Cara Kathy e cari fratelli e sorelle in Cristo del gruppo di “Sostegno del Cardinale Pell”,

Prima di tutto, lasciate che vi ringrazi per le vostre preghiere e i messaggi di sostegno. Questi portano immensa consolazione, umanamente e spiritualmente.

Una parola di spiegazione. Ho ricevuto tra 1500 e 2000 lettere e a tutte sarà data risposta. Finora ho risposto solo alle lettere dei miei compagni di prigionia (a quasi tutti quelli che mi hanno scritto) e ad alcune altre in casi speciali. La vostra gentilezza non è dimenticata e sarà sempre ricordata con affetto.

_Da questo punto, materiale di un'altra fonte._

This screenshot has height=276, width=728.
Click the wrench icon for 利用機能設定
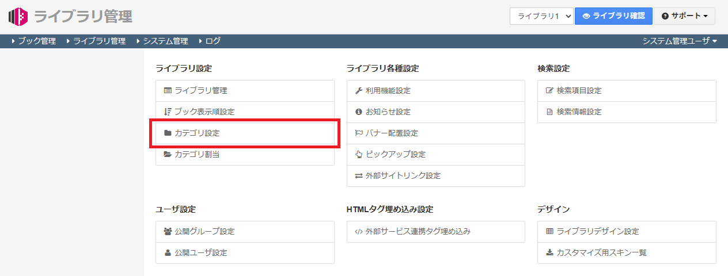pyautogui.click(x=358, y=91)
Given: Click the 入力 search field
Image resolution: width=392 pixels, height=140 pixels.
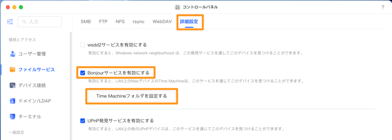Looking at the screenshot, I should click(x=39, y=22).
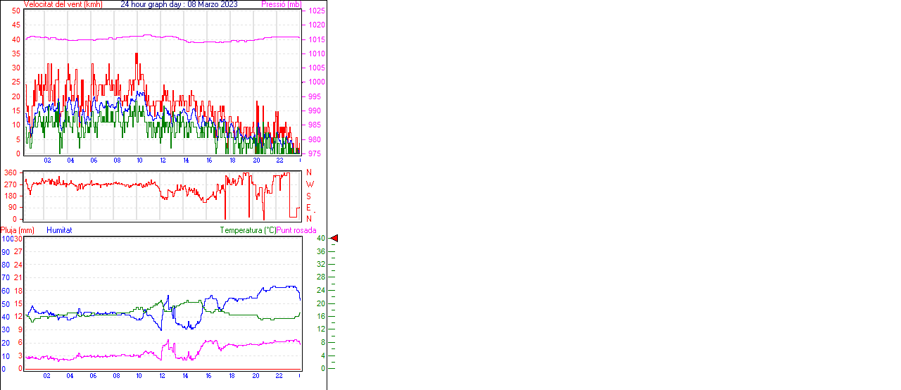901x390 pixels.
Task: Click the red triangle marker at 40
Action: pos(334,239)
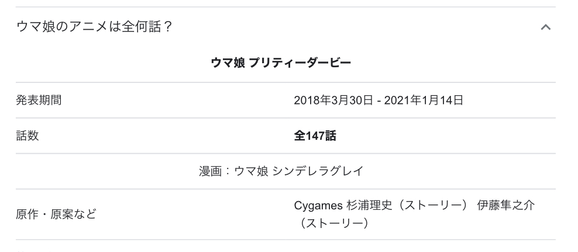Collapse the answer with the chevron arrow

[545, 27]
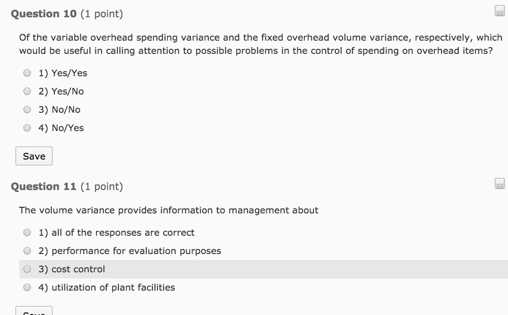
Task: Click the floppy disk icon next to Question 11
Action: (499, 183)

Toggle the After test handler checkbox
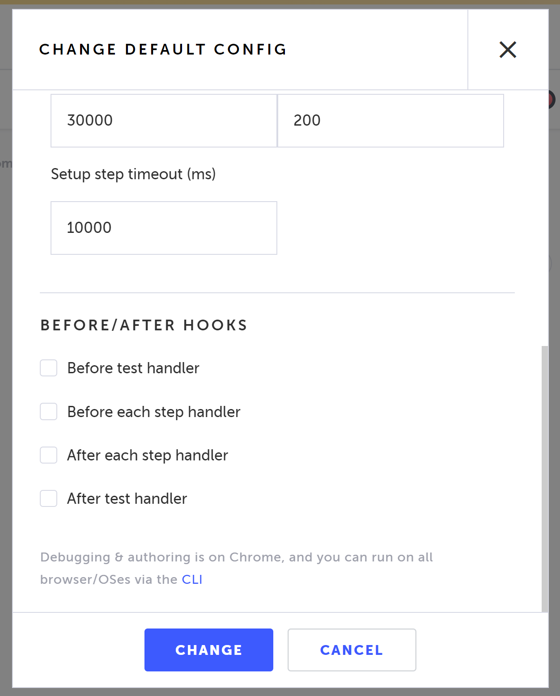(x=49, y=498)
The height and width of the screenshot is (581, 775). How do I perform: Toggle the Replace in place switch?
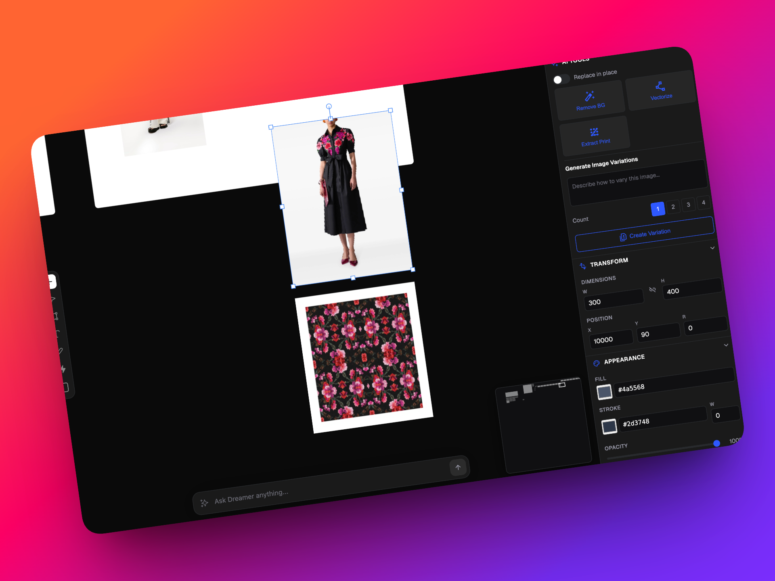pyautogui.click(x=561, y=79)
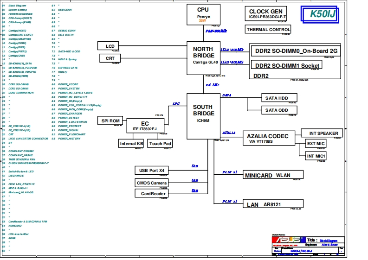Open the System Setting index entry
368x260 pixels.
click(18, 10)
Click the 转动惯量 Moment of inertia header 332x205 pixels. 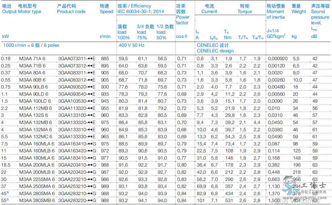276,12
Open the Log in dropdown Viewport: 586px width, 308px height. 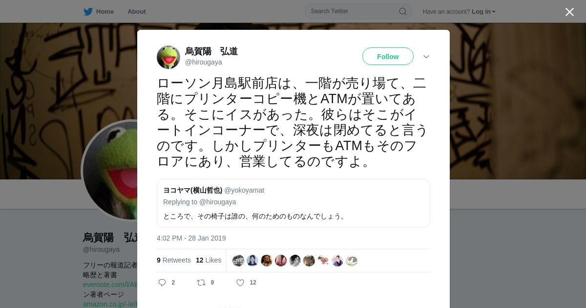483,12
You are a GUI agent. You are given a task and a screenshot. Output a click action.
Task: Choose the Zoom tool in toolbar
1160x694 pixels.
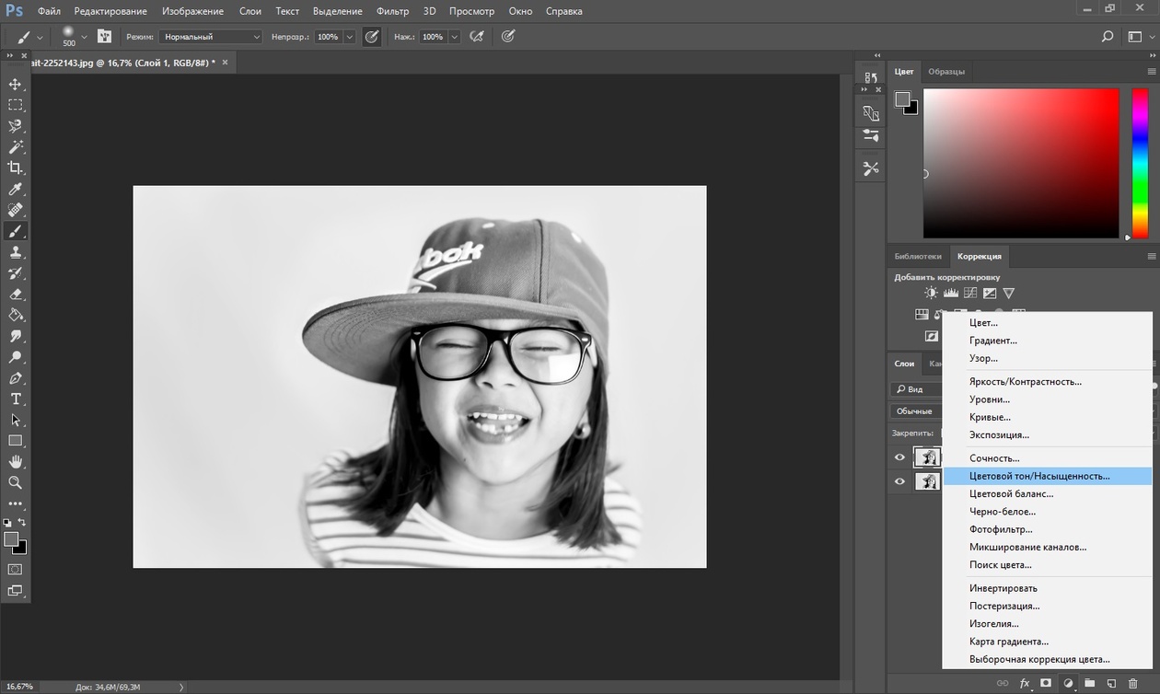pos(15,482)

La mia fede nel nostro Signore, come la vostra, è una fonte di forza. La consapevolezza che la mia piccola sofferenza può essere usata per buoni scopi attraverso l’unione alla sofferenza di Gesù mi dà uno scopo e una direzione. Le sfide e i problemi nella vita della Chiesa devono essere affrontati con un simile spirito di fede.

Dobbiamo sempre ricordare che la Chiesa è una, non solo nel senso che le buone famiglie stanno unite indipendentemente dalle loro differenze, ma perché la Chiesa di Cristo ha fondamento nella Chiesa cattolica, che costituisce il Corpo di Cristo. Un antico detto insegna che deve esserci unità nell’essenziale – l’essenziale di Gesù –, mentre può esserci diversità nelle cose non essenziali. Ma ovunque e in ogni cosa dobbiamo avere carità.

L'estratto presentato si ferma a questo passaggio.